I won’t get rich fast, but ideally I will get rich eventually. I also don’t have to worry about picking stocks, beating the market, or questioning where I should invest my money. I simply transfer it to Vanguard and call it good.

ThisIsTheWay.jpeg

Can you pick individual stocks and beat the market? Yes. What is required? Something close to a full time job of research and modeling to do it. If you're comfortable making investing your full time job, go for it! Most people are not because it is heinously boring.

You exaggerate. It does not require several hours each day, from what I've learned. You should do a couple hours of research into a company and learn a little about its industry before you make the first purchase. And you should know what category of company it is. A cyclical would have to be watched more closely, but no one is forcing you to buy cyclicals.
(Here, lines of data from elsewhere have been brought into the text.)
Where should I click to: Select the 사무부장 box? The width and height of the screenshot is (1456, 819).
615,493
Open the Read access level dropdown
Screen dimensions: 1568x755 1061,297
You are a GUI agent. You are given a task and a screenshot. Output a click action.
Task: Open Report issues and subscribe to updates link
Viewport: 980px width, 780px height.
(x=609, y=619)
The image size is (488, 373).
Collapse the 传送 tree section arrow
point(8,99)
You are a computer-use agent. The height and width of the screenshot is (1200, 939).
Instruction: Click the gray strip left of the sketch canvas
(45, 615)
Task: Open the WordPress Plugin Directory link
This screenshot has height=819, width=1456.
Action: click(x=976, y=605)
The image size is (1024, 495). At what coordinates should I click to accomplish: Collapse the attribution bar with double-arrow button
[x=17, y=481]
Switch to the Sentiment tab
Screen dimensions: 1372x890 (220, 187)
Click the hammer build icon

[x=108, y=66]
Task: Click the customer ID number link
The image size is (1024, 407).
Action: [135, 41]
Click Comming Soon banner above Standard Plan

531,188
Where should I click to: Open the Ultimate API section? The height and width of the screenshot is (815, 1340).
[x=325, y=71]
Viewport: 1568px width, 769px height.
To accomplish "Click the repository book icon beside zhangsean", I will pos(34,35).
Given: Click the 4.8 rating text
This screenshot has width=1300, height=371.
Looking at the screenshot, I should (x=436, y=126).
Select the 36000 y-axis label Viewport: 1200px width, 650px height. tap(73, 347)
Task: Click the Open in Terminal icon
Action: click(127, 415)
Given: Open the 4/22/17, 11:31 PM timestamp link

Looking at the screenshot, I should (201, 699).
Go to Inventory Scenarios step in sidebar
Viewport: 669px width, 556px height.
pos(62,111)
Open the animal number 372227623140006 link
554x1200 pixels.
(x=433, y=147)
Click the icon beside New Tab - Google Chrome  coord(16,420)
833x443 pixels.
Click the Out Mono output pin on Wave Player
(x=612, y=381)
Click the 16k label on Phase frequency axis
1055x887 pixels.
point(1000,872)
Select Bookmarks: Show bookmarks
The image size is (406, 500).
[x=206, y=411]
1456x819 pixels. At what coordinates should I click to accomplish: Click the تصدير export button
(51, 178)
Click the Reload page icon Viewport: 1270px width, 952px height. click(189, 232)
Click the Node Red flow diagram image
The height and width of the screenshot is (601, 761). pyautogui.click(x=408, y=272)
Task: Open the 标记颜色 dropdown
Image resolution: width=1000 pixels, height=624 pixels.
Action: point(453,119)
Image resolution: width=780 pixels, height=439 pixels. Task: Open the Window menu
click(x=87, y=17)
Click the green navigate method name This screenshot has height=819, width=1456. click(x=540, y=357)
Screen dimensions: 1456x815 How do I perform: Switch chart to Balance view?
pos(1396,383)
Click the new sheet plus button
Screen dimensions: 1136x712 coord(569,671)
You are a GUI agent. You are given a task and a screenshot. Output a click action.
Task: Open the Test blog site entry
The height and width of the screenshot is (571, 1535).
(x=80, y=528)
After the buy-in you don't need to watch it like a hawk or do "modeling". The same principle of patience applies to individual stocks as it does to index funds. Just leave it for several years while ignoring short term swings. If it's a great company like Berkshire Hathaway, or Microsoft or Apple, you can leave it for a decade or two. Follow the news about the companies/industries from time to time, and read the quarterly and annual reports of the companies you own. But that does not take huge amounts of time, and it's not like you'll be owning 20 companies if you know what you are doing. A handful is enough to mitigate risk.

This reads a lot like "It isn't that hard to win the Super Bowl if you're really good at football."

How do I get good at football?

How do I become good enough to do this low time consumption research and investing? 10Ks and 10Qs are dozens to over a hundred pages of dense language, how do I know what to pick out of them so I don't have to scrutinize every word? How do I know when I know enough about an industry? How do even define "risk" so that I can "mitigate" it (the use of the word "mitigate" really makes me suspicious. Risk cannot be "mitigated" in the sense that it can be fundamentally reduced. Risk can only be transferred. Whatever else you might think of him, this was the highly accurate central point of N.N. Taleb's Black Swan series).

More systemically, are you really going to say that with a few hours here and there of cursory research, one can assemble a portfolio that truly generates long term alpha? It's easy to delude yourself into thinking you're a genius for riding beta and then, when a drawdown happens, to pat yourself on the back for "being patient" and maybe even "buying the dip." But let's not peek at the Sharpe ratio and discover our portfolio is actually just a volatility monster over exposed to a few factors that would be laughed out of any actively managed fund's investment committee.

I'm still on And the Band Played On. It is such an engaging, well written book, that among other things it is making me think of how much I hate writers who make everything depressing and grimdark all the god damn time. Shilts wrote ATBPO, about AIDS, while dying of AIDS, after most of his friends died of AIDS, and it is filled with humor, irony, wry observations and satires. It's hardly ligthhearted, but it maintains a lighthearted degree of readability.